Looper Review: Rian Johnson’s Time Travel Movie Is One Of The Year’s Best

Don't miss it.

By Josh Tyler | Updated

In Looper a man must kill himself in order to live, and for a lesser film that would be enough complication to hang an action movie on. Writer/director Rian Johnson isn’t content with making just another action movie, instead he takes his audience through twists and turns which transcend that already high-concept premise by ripping us through a world of impossible choices, and in the process creates one of the best movies of the year.

Joseph Gordon-Levitt and Bruce Willis in Looper.

In the distant future time travel will be invented and in a nearer future Joseph Gordon-Levitt plays Joe, a hitman hired to murder mob victims sent back from the past. Things seem to be going pretty well for Joe until one of his victims turns out to be his future self. Old Joe, played by Bruce Willis, escapes his younger self’s clutches and goes on the run leaving Joseph Gordon-Levitt to chase him while doing the best possible impression of Willis.

Levitt’s Joe is cocky and sure of himself, unconcerned with whatever the future might hold. As Joe explains early on in the film, his job doesn’t exactly attract people who think ahead. Where others might hesitate Joe charges in, and when his life is on the line he’s not about to let his future get in the way of his present.

Levitt’s brilliant as a young Bruce Willis, but Willis is better than he’s been in a long time here too.
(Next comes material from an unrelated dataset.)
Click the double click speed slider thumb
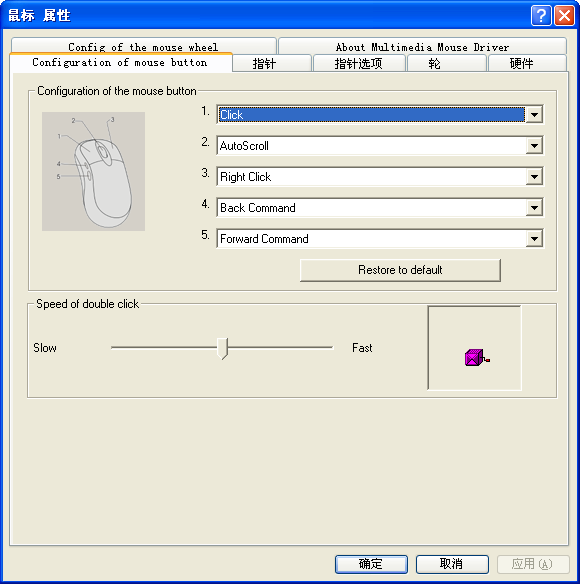The image size is (580, 584). pos(222,348)
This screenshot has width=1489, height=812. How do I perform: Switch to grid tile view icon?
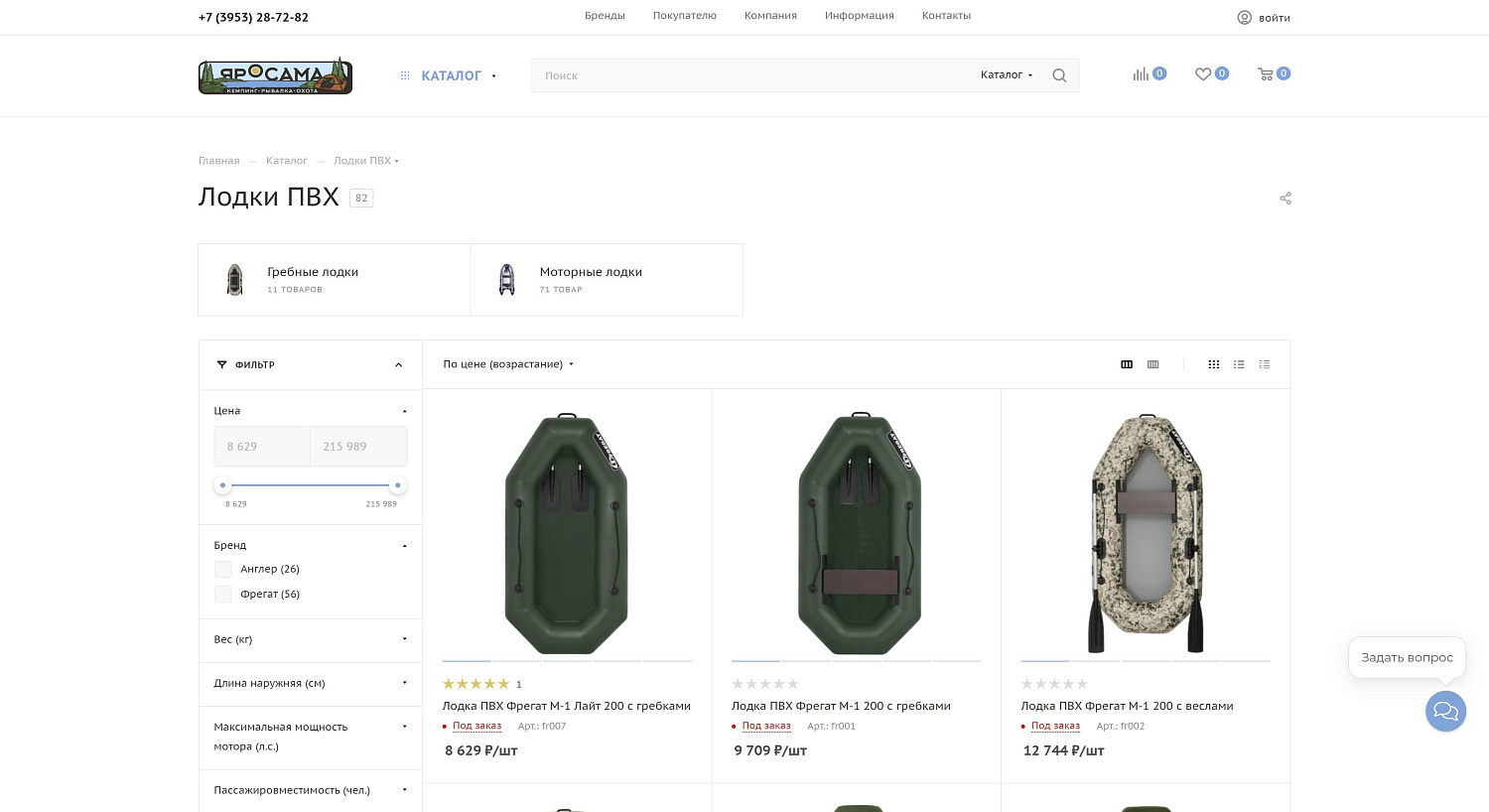(x=1213, y=364)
Bruce plays his older Joe as a world-weary assassin who won’t let go no matter how much it hurts. Disgusted by the man he’s been, Joe is desperate to set things right, even if that means becoming something worse. Consequences be damned.

That’s just the start of a story which involves some of the most horrific and creative uses of time travel ever seen on screen. Looper has new ideas in a genre that hasn’t had any since the 2004 indie time-travel movie Primer.

Looper lets those new ideas speak for themselves, choosing a stripped down approach to the future over a flashy world full of flying cars. Johnson is confident enough in his story that he can let most of the movie’s action sequences take place in a sugar cane field, knowing that we won’t mind that he’s not dazzling us with special effects. His biggest gadget innovation is a futuristic shotgun called a blunderbuss, and that exists more as a plot point than something to sell toys with. You’ll be too caught up in the plight of Looper’s characters to wish for jetpacks.

This is science fiction doing what it does best. Looper uses big ideas to craft a wrenching story out of a man fighting himself for the right to live. Rian Johnson’s movie is full of surprises at every turn. Don’t miss it.